Information given:
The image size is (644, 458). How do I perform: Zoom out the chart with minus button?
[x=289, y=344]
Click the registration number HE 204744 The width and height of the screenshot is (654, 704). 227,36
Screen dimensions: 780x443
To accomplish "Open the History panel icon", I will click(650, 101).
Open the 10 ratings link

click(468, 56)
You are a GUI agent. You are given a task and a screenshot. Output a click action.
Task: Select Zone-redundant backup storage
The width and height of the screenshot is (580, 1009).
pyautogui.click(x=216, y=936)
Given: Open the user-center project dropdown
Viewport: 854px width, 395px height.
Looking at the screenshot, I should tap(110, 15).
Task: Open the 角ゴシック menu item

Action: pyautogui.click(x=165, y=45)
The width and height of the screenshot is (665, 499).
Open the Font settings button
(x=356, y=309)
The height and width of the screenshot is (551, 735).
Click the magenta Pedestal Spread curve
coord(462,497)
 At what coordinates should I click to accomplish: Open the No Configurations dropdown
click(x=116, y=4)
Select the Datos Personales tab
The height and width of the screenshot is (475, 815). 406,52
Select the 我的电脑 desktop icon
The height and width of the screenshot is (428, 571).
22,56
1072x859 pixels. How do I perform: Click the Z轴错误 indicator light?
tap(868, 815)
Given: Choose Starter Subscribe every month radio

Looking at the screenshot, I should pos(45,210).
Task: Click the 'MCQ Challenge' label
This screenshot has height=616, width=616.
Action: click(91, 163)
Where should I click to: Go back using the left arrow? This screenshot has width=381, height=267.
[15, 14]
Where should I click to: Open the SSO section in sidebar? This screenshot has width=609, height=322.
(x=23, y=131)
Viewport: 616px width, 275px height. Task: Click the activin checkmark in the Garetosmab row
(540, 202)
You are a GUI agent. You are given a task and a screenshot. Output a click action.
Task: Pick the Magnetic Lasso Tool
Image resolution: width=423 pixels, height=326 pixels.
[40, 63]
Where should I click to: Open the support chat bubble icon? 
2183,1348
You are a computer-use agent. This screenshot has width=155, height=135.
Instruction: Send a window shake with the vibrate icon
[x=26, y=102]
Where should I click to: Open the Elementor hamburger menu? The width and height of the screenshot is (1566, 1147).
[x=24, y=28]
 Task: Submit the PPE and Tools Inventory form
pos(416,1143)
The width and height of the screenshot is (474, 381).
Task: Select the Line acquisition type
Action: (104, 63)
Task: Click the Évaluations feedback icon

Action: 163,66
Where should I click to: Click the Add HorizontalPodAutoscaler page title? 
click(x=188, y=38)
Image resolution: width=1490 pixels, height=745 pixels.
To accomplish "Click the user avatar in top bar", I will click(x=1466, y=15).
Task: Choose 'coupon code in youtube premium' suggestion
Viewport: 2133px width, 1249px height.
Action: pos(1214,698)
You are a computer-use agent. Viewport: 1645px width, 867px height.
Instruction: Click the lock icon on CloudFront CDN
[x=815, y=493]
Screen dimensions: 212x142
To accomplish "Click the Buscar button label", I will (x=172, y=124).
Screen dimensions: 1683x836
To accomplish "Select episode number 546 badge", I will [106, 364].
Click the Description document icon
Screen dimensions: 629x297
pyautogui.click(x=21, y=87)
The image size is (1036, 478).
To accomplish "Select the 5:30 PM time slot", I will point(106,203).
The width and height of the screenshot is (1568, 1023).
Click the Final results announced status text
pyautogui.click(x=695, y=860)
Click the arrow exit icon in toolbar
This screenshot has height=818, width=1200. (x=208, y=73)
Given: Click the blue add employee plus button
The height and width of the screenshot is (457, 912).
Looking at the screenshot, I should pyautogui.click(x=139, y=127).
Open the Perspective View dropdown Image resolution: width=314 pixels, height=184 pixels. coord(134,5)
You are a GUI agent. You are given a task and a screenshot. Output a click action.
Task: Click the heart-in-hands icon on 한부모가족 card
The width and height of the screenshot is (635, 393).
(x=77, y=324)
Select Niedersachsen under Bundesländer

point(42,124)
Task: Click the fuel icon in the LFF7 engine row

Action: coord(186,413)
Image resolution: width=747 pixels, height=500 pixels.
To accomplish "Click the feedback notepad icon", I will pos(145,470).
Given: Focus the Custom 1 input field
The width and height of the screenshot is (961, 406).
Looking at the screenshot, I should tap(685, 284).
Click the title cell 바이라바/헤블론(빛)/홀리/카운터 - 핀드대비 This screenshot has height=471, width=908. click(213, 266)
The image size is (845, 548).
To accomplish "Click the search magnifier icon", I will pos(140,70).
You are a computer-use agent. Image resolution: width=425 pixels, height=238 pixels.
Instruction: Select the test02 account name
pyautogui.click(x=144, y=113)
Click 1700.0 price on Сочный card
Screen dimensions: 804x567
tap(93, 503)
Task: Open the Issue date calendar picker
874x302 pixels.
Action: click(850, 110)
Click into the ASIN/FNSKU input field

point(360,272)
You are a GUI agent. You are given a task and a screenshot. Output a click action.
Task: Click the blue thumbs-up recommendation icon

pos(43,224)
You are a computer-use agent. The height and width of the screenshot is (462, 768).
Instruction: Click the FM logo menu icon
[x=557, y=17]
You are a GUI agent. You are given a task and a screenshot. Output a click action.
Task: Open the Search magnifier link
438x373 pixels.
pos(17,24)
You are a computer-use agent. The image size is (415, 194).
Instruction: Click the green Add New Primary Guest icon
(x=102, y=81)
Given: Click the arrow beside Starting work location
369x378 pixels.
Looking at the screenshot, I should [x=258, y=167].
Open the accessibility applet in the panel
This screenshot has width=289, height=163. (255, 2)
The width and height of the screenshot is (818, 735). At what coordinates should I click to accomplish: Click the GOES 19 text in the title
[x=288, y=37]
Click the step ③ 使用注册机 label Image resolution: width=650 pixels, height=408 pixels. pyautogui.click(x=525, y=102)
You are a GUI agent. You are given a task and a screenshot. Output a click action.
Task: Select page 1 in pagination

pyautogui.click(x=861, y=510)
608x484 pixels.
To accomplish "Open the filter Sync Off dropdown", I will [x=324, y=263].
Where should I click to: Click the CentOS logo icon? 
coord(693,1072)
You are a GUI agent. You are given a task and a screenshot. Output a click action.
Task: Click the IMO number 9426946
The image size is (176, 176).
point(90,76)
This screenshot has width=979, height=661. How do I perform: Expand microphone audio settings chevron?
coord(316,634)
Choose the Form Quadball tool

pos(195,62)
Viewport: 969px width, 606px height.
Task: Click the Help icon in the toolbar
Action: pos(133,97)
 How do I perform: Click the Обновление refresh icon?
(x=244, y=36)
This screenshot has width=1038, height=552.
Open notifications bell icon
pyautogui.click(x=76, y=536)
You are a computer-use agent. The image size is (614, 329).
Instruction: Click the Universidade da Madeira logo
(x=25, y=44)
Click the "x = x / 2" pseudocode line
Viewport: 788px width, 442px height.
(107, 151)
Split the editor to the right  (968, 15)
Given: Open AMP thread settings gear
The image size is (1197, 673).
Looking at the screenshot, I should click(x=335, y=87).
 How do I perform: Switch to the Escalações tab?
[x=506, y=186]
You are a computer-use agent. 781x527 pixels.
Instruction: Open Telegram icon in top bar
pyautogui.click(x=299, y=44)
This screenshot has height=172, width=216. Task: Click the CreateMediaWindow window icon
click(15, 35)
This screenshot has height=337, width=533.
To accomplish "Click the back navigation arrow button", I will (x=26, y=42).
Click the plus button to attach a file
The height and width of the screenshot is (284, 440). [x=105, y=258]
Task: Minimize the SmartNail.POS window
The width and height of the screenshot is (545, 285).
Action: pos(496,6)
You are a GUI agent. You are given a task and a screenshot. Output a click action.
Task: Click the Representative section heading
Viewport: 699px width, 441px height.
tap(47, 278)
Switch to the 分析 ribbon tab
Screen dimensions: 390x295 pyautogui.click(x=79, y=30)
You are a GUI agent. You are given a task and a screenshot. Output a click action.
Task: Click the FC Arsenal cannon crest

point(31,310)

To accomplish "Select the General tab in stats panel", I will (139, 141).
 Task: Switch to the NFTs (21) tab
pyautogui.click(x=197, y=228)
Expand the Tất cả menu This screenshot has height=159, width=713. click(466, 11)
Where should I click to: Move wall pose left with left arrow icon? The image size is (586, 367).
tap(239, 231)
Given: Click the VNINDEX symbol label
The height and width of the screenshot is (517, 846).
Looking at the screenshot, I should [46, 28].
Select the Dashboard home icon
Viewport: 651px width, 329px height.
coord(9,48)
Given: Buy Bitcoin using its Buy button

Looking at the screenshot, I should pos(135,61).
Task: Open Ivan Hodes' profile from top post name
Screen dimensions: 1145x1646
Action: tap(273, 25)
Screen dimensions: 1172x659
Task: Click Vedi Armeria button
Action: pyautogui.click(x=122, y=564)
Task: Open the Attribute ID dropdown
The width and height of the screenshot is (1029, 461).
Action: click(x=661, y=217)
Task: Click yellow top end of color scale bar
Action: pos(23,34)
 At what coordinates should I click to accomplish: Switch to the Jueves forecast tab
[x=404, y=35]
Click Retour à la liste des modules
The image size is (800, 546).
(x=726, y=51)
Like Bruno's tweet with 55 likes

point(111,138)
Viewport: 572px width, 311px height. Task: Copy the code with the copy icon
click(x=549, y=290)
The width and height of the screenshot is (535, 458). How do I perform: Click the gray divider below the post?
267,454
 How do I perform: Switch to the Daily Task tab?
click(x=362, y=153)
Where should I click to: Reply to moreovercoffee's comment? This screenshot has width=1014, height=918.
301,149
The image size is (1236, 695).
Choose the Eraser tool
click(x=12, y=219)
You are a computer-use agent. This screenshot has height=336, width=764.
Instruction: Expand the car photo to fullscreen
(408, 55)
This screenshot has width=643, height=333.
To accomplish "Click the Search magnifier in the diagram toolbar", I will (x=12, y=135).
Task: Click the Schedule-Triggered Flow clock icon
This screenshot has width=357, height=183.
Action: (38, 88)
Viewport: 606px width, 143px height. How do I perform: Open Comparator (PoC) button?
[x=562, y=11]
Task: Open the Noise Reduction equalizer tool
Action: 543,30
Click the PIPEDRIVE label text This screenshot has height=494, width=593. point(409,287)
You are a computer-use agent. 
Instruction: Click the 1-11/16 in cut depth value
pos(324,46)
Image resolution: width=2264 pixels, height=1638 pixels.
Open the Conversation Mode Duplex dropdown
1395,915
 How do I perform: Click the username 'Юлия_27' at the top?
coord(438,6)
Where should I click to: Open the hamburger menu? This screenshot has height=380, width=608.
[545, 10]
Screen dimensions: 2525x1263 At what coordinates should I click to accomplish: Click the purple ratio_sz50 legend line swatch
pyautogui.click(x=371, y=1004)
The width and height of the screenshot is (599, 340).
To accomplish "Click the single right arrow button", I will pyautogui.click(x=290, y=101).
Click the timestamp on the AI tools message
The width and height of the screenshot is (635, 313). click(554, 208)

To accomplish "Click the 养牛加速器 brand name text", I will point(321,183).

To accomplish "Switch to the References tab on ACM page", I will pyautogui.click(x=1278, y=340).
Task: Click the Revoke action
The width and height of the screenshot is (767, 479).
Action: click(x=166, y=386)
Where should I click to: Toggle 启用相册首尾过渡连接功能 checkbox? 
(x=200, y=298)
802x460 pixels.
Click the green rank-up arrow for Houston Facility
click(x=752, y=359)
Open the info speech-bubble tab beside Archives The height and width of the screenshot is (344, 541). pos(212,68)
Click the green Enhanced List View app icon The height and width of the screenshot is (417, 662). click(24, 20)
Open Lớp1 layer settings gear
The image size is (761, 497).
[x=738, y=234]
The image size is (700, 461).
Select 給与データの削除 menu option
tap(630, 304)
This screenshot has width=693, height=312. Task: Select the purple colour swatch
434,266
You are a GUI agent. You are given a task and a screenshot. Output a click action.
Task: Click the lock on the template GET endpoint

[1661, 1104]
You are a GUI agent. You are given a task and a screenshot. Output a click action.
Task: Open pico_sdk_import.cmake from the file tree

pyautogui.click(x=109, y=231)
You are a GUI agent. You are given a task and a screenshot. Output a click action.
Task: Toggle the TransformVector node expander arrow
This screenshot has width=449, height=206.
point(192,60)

What you will do: Can you give the data again from the line containing "Click the green Enhanced" through the end, inclusive, with "screenshot" changed to "screen capture" and everything else left the same?

Result for this exercise:
Click the green Enhanced List View app icon The height and width of the screen capture is (417, 662). click(24, 20)
Open Lớp1 layer settings gear
The image size is (761, 497).
[x=738, y=234]
The image size is (700, 461).
Select 給与データの削除 menu option
tap(630, 304)
This screen capture has width=693, height=312. Task: Select the purple colour swatch
434,266
You are a GUI agent. You are given a task and a screen capture. Output a click action.
Task: Click the lock on the template GET endpoint

[1661, 1104]
You are a GUI agent. You are given a task and a screen capture. Output a click action.
Task: Open pico_sdk_import.cmake from the file tree

pyautogui.click(x=109, y=231)
You are a GUI agent. You are given a task and a screen capture. Output a click action.
Task: Toggle the TransformVector node expander arrow
This screen capture has width=449, height=206.
point(192,60)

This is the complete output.